### Task requirements
Reproduce the following data exactly, minus any images.

### Given data
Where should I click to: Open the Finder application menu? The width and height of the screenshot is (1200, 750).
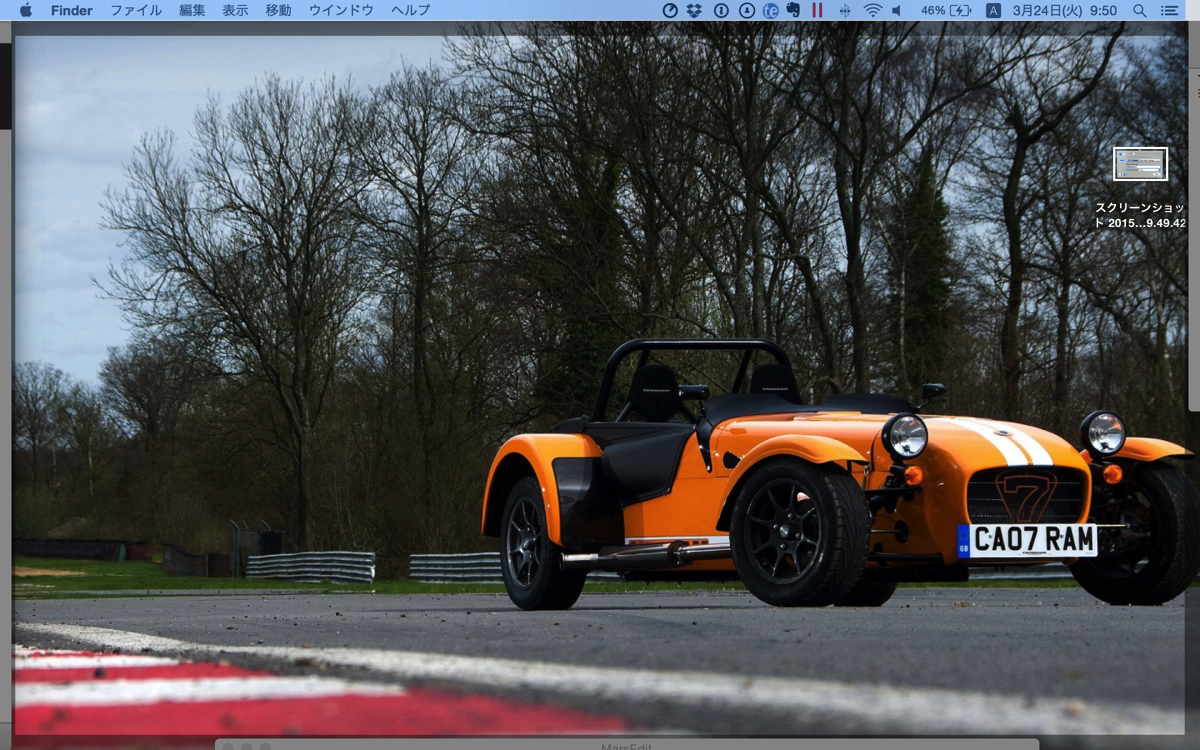pos(72,10)
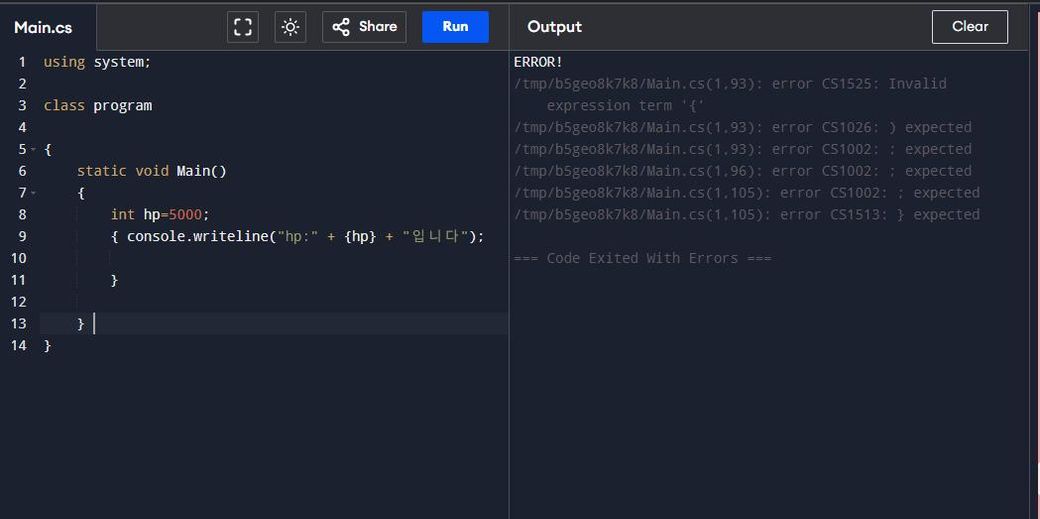Click the 'class program' code line
Image resolution: width=1040 pixels, height=519 pixels.
pos(98,106)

### Task response
Where should I click to: Open the Finder application menu? The width and height of the screenshot is (1200, 750).
pos(72,10)
Click the 'class program' code line
Image resolution: width=1040 pixels, height=519 pixels.
pos(98,106)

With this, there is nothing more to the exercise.